The Narrow Gate

One of the things Betty and I try to do while vacationing is find local places to eat at instead of always going to nationwide franchises. It’s gotten a little easier to hunt out unique and excellent restaurants with GPS and various smartphone apps. Invariably though we’ll do a drive-by to see how busy they are. More than once we’ve pulled up to a place during lunchtime or the supper hour and seeing very few cars or trucks decided to try something else. But then there was a recent experience with a pizza place that shows that the crowd is not always right. Let’s just say that even though the dining room was full and their carry-out window was busy that we were not exactly impressed.

Being part of a crowd often confirms something in us. It makes us feel more confident that we are on the right path or in the right place. I remember attending the Promise Keeper stadium events and singing Amazing Grace with 40,000 plus other men. There was a tangible feeling of unity and togetherness during those times.  All of us have also experienced feeling alone in a crowd. Perhaps when trying to navigate around a busy store at Christmas time. Or those times when we were surrounded by peers at school or work but we felt out of place, alone, or isolated. In times like that, we are tempted to go along to get along, to follow the crowd to feel that we have value.

Jesus warned us about following to crowd, “Enter through the narrow gate; for the gate is wide and the way is broad that leads to destruction, and there are many who enter through it. For the gate is small and the way is narrow that leads to life, and there are few who find it.” (Matthew 7:13–14, NASB95) Just because a lot of people, even the vast majority of folks, decide to go one direction doesn’t mean it’s right. Making life choices with eternal significance is a lot different than choosing which restaurant to eat at. Choosing the narrow gate doesn’t mean that we are doomed to a life of isolation like some hermit living in the Alaskan wilderness. It does mean that the crowd no longer determines our value or our actions.   

The biggest decision a person can make is whether to pass through the narrow gate. It’s only wide enough for one person. We may have come to the gate with a crowd like the those at a Billy Graham Crusade, or with a small group of friends, or with our family, but we must decide as an individual to open the gate and walk with Jesus on our own. On the other side is a whole new group of people, a family larger than can be imagined. Many of the folks that walked up to the gate with us may be there, but there are millions of others that are also walking with Jesus, also being encouraged, transformed, corrected, gifted, challenged, and inspired.

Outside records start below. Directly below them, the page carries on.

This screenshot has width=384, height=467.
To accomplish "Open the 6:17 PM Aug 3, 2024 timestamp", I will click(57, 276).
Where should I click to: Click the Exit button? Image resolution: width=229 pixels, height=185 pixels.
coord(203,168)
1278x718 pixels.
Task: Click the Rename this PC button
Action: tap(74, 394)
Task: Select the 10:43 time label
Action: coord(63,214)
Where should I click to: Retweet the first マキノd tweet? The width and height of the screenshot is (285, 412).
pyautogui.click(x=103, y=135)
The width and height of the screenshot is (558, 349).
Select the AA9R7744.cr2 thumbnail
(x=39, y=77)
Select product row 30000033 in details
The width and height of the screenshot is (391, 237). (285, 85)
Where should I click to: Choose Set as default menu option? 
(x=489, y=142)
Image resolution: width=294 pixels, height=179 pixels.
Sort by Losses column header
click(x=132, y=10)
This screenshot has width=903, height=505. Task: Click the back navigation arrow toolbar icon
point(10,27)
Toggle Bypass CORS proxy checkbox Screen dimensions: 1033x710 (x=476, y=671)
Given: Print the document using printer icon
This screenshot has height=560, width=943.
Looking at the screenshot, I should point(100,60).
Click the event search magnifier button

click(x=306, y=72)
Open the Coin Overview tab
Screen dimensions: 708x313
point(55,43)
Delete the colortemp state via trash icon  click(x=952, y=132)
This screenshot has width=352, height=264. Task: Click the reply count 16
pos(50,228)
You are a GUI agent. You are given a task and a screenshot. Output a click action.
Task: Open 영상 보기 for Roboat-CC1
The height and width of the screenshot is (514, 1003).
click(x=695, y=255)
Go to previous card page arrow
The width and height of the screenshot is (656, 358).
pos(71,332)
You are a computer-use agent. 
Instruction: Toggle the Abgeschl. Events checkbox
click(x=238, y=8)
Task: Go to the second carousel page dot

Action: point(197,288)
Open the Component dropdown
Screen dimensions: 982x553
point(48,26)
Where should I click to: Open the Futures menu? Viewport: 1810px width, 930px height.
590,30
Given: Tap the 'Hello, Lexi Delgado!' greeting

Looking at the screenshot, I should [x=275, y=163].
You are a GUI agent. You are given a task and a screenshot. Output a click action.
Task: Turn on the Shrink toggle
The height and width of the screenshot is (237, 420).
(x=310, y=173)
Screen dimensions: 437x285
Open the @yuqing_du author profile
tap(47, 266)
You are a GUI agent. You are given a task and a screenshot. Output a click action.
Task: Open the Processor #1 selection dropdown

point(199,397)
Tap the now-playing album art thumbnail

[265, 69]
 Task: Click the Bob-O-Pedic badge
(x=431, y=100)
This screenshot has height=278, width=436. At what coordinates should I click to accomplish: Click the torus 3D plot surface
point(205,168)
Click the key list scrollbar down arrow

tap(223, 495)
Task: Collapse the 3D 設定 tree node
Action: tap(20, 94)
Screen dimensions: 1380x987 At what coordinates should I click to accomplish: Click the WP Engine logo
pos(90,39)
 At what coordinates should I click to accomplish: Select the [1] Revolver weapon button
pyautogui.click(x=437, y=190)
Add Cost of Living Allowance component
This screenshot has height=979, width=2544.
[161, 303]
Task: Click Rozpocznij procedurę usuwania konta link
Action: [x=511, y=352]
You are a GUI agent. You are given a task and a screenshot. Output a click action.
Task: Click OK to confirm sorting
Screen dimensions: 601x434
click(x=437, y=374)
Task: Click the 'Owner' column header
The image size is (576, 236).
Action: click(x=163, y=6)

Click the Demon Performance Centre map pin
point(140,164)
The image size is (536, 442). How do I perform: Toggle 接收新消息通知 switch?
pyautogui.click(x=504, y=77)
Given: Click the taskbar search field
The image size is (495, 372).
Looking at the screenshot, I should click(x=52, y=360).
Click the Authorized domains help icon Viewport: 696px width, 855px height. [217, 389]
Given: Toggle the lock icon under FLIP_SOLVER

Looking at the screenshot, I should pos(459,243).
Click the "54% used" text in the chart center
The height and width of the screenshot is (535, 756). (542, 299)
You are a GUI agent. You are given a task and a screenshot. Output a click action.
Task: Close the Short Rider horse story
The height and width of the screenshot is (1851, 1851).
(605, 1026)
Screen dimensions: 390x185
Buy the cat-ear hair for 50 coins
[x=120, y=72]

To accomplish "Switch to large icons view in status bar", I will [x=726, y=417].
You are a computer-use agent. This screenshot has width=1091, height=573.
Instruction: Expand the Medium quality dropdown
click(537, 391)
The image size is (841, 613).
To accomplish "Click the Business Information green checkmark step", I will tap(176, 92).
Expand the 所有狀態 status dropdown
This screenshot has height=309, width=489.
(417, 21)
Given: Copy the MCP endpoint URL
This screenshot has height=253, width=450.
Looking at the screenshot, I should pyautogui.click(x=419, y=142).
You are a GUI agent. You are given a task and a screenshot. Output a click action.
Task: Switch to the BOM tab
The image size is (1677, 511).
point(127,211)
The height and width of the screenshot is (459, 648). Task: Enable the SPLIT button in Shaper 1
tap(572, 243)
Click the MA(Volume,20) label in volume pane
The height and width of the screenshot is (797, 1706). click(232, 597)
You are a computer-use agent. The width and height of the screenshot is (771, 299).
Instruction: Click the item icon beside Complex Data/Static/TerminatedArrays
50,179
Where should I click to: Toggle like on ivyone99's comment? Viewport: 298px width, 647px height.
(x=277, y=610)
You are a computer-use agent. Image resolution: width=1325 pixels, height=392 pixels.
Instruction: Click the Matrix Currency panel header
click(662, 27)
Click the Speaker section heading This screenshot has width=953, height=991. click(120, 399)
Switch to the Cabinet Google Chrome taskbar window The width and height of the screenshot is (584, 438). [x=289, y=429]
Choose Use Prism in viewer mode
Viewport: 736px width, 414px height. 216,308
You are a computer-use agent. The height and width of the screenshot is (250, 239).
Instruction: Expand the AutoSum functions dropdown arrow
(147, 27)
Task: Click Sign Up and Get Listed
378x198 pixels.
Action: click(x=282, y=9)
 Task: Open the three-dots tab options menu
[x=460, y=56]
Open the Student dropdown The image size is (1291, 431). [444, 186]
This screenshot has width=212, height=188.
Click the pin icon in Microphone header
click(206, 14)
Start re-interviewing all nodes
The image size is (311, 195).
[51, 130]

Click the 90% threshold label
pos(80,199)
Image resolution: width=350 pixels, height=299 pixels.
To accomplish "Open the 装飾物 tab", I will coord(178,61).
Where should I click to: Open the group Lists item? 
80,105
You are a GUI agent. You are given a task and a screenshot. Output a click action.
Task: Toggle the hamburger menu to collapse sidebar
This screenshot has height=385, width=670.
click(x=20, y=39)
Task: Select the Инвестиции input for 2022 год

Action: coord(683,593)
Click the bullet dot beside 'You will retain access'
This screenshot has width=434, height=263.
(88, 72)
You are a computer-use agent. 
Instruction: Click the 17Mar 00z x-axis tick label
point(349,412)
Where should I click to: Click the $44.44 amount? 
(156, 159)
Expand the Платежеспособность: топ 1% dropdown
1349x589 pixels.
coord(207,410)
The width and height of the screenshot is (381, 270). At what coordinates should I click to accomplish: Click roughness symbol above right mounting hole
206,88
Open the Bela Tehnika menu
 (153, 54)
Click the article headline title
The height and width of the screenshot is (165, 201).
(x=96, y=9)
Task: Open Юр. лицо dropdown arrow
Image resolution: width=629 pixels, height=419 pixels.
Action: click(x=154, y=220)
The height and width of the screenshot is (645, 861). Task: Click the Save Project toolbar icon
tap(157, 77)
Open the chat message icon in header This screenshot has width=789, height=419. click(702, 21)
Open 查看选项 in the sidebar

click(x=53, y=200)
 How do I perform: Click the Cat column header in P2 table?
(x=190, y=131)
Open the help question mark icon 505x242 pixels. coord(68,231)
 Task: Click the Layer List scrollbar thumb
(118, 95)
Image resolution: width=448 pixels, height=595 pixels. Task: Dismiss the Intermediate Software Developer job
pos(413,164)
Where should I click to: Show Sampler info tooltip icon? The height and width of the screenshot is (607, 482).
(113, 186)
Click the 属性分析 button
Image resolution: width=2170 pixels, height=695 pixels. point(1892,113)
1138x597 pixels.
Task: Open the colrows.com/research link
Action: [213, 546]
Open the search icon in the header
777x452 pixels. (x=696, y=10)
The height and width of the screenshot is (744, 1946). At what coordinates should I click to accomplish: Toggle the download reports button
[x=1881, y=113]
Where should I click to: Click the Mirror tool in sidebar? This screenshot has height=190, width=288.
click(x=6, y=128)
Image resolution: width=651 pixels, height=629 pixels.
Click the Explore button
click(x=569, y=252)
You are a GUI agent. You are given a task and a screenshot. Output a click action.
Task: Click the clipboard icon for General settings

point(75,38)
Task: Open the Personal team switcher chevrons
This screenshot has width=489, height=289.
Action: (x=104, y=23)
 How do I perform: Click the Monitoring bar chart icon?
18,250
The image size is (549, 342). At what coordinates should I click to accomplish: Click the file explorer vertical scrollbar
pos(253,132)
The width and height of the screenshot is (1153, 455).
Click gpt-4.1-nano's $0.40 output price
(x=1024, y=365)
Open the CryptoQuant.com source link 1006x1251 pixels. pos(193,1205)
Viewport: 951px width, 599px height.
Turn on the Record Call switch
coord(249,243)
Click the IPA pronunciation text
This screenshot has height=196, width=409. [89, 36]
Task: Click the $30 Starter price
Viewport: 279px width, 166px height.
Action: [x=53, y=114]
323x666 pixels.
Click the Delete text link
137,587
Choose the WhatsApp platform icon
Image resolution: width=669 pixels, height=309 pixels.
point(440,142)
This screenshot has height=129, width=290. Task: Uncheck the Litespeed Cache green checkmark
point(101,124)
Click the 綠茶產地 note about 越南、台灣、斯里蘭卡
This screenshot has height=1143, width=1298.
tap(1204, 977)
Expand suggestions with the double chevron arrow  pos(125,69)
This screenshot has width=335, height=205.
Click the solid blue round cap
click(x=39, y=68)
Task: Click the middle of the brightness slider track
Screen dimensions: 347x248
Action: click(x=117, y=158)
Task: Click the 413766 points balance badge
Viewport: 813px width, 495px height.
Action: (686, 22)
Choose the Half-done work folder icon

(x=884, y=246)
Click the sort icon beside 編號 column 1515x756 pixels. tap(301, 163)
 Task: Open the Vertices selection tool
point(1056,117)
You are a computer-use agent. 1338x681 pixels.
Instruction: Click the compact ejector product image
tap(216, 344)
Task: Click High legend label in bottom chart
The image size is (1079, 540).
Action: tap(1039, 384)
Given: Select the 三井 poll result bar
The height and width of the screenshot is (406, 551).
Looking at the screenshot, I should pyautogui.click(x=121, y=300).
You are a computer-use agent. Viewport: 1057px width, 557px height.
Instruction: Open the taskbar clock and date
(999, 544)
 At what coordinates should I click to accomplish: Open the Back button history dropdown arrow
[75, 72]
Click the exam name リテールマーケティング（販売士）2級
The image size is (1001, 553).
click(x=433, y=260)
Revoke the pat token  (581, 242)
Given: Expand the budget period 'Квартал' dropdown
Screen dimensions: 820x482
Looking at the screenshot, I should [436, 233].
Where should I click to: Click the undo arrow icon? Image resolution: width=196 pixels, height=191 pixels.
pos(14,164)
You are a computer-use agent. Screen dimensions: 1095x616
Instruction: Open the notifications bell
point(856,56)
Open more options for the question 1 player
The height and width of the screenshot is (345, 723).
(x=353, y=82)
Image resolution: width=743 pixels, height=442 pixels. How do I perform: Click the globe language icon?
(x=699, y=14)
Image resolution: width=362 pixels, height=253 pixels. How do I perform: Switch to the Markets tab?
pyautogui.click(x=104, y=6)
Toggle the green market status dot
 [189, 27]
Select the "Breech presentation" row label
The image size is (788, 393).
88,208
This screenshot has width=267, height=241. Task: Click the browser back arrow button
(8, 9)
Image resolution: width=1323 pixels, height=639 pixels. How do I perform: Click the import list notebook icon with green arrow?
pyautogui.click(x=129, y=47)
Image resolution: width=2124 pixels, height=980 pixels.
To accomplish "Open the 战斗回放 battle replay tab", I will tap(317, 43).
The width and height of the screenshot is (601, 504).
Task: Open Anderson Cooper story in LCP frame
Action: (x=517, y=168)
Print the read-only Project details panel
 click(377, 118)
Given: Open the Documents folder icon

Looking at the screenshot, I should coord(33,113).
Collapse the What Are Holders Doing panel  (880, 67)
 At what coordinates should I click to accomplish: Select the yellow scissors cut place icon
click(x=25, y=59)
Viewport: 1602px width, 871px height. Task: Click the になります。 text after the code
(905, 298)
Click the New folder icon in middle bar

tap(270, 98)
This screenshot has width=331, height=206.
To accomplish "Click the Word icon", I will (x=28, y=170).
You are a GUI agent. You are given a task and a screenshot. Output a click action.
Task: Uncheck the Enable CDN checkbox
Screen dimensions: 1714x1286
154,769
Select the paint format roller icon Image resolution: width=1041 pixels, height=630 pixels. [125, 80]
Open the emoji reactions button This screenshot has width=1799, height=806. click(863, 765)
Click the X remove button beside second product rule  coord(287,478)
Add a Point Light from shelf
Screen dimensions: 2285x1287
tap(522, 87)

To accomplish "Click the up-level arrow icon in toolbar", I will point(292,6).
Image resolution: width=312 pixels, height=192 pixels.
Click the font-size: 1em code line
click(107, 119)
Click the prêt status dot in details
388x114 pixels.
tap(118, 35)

One of Satan’s many whispers is that we are alone. His lies seek to convince us that by choosing the narrow gate we have become small, insignificant, unwanted, and foolish. And listening to the news and seeing the events of our day we may feel that we are powerless; incapable of meeting the challenge of a world that has chosen the broad way of sin and self.  We end up feeling like the lone cowboy facing a stampeding herd racing towards certain destruction. Or maybe it’s not quite that dramatic and we are just overwhelmed by life. In either event, we are not alone, small, insignificant, unwanted, or foolish.  It is not us against the world or our troubles; it is us and Jesus and a whole host of other followers of Christ – and that makes all the difference.

My invitation and challenge today is plain and simple. If you have not chosen to walk through the narrow gate with Jesus, I invite you to do so. It is scary to leave the comfort of the crowd, but the joy that is on the other side is indescribable. If you want to know more about choosing the narrow gate check out this page – How to Receive God’s Love.  If you have chosen the narrow gate and walk with Jesus, my challenge to you is to see if you’ve fallen into the enemy’s trap of isolation and the lie that nothing we do will matter. We have the King of king’s ear, we are his children and his ambassadors. It’s time we stop playing by the world’s rules. It is time to stop wringing our hands in defeat. It is time to continually, lovingly, and self-sacrificially, pray for God’s kingdom to invade the lives of those choosing the way of the crowd.